### Brief
Exclude the pictures and reproduce exactly the lines that run from the one holding "Delete the row using the red cross icon" to the end of the entries below.

**********

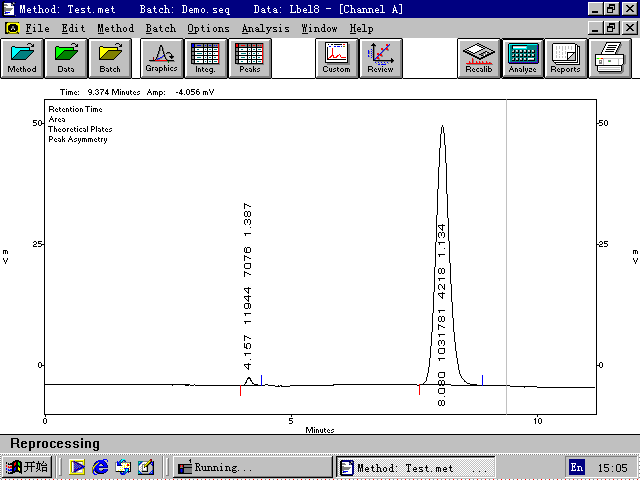Click the printer icon in toolbar
640x480 pixels.
pyautogui.click(x=610, y=58)
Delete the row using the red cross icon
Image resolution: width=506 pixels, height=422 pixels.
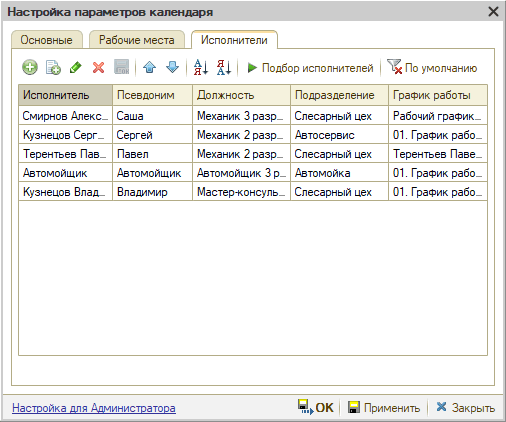(x=98, y=67)
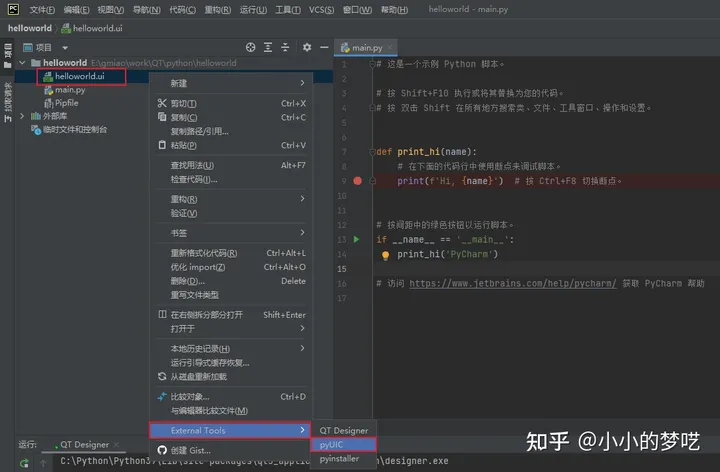
Task: Collapse the print_hi function fold marker
Action: coord(372,152)
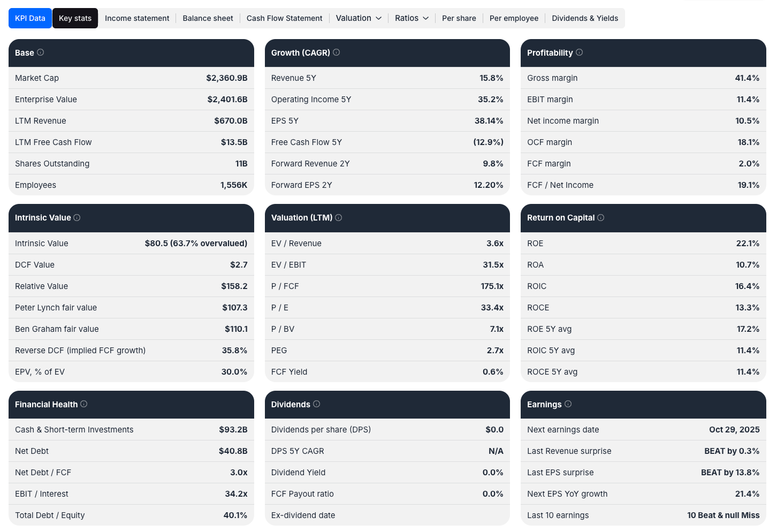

**********

### Answer to this exercise
Delete the row using the red cross icon
Image resolution: width=506 pixels, height=422 pixels.
(x=98, y=67)
Task: Collapse the print_hi function fold marker
Action: coord(372,152)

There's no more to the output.